The influence of Cane Ridge "was bigger than our Super Bowl," McDermott said. And it is thought to have fueled the abolitionist movement and the American Civil War.

In 1906, black and white Christians were nurturing the Pentecostal movement at the Azusa Street Revival in Los Angeles. There Gaston Cashwell, a white preacher from Dunn, N.C., caught the spirit of Azusa Street and brought it back home.

"Revival broke out in Dunn," and spread throughout the mountain south, McDermott said.

Today the Pentecostal movement claims 600 million adherents and various denominations, including Church of God and Assemblies of God.

Theologically, Pentecostalism teaches the inerrancy of Scripture, the absolute divinity of Jesus Christ and a bodily resurrection for the faithful.
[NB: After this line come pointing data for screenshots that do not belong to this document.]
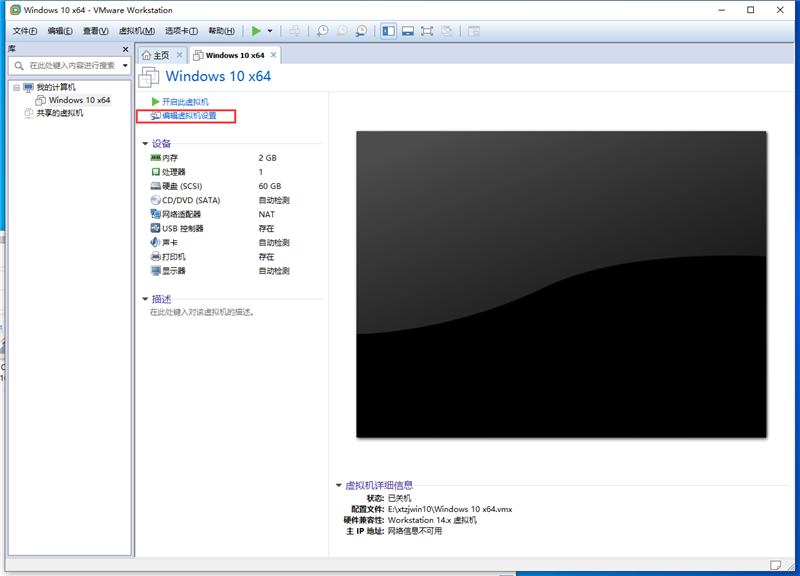Switch to the 主页 tab
The height and width of the screenshot is (576, 800).
pyautogui.click(x=157, y=55)
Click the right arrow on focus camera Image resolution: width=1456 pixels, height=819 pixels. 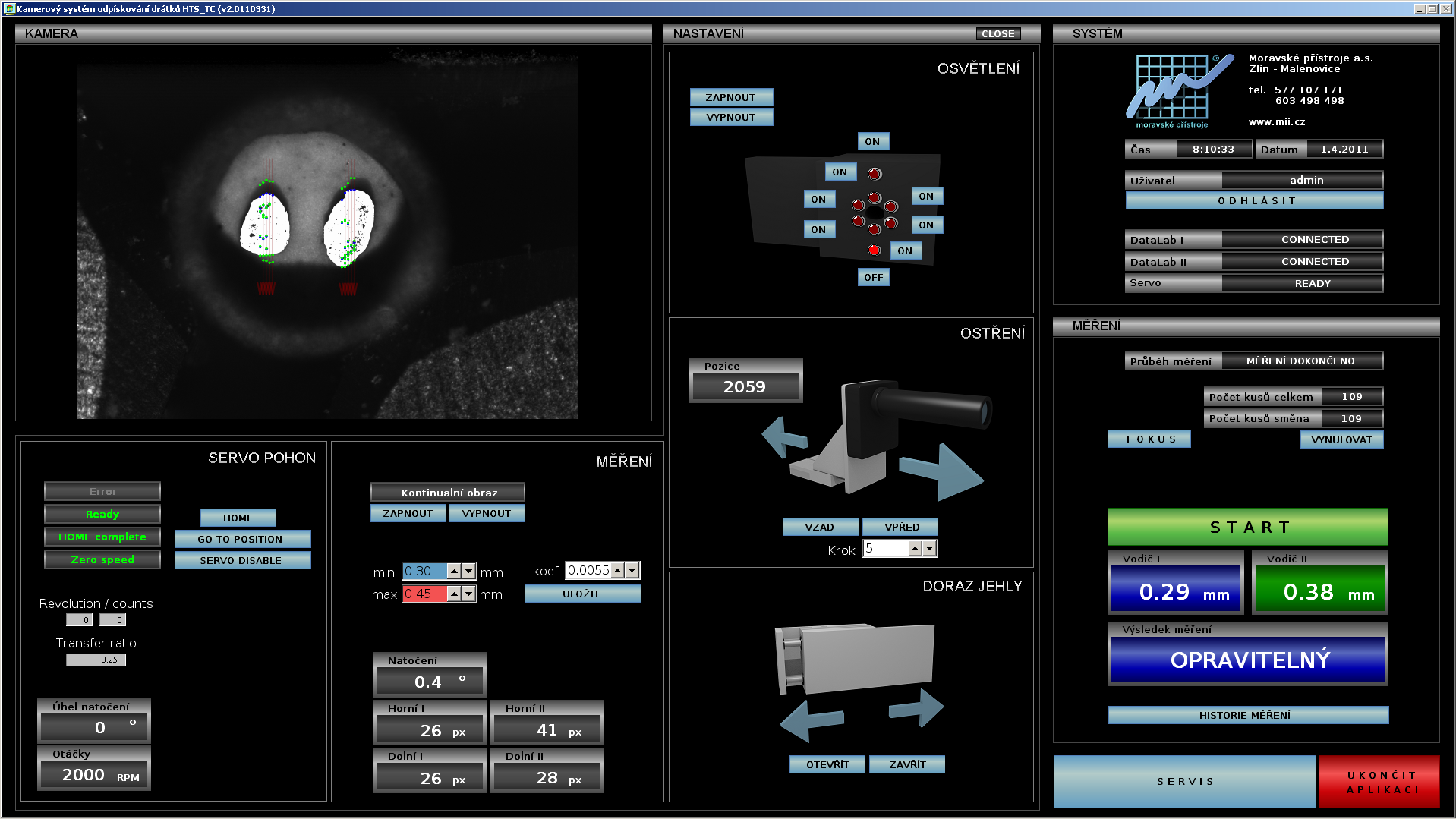pyautogui.click(x=944, y=471)
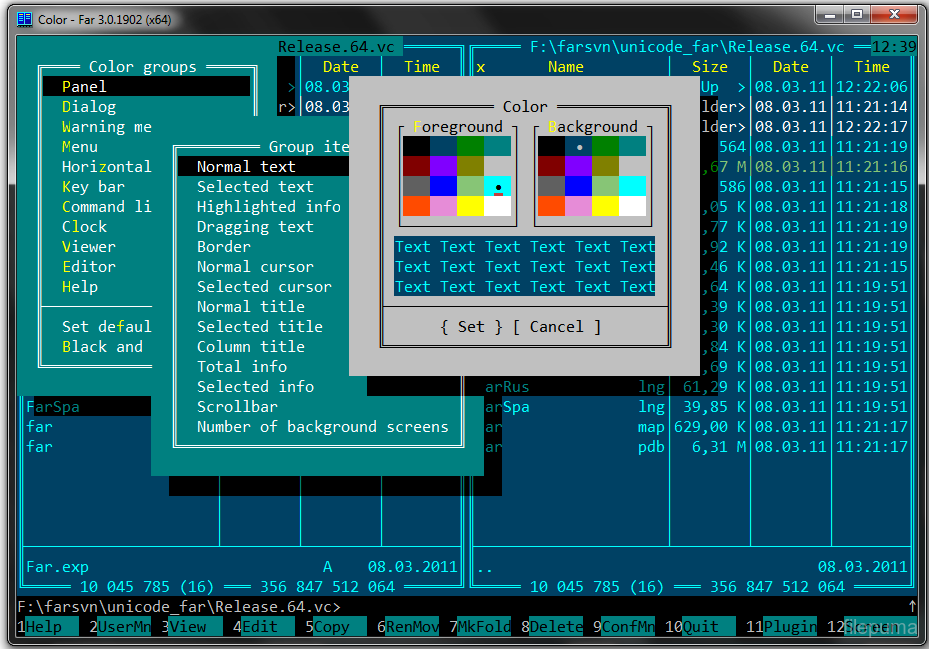Choose the purple Foreground color swatch
The height and width of the screenshot is (649, 929).
(x=443, y=166)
Worship is characterized by faith healing and religious ecstasy that can include speaking in tongues.

Because of Cashwell, many revivals across Appalachia are still led by Pentecostal evangelists, McDermott said.

But for followers, the annual revival experience is simply a place to gain strength for the struggles of daily life.

On Sunday, Board called Lovern away from leading the choir and to the altar.

"If you love Sandy, I want you to get to your feet," Board told the congregation.

They rose and stretched out their hands in prayer.

Doctors recently found a mass in Lovern's left lung. A biopsy is scheduled, she said.

A member of Lighthouse since her childhood, the 60-year-old choir director bowed her head and raised her arms as Board laid hands on her and prayed.

"Father, would you honor her faithfulness? Touch her, Lord. Heal her in the name of God."

The annual revival "keeps me encouraged, keeps me praying," Lovern said later. "When you think you don't have nobody else, you have God."

Revival at Lighthouse Family Ministries continues through Friday with nightly services at 7 p.m.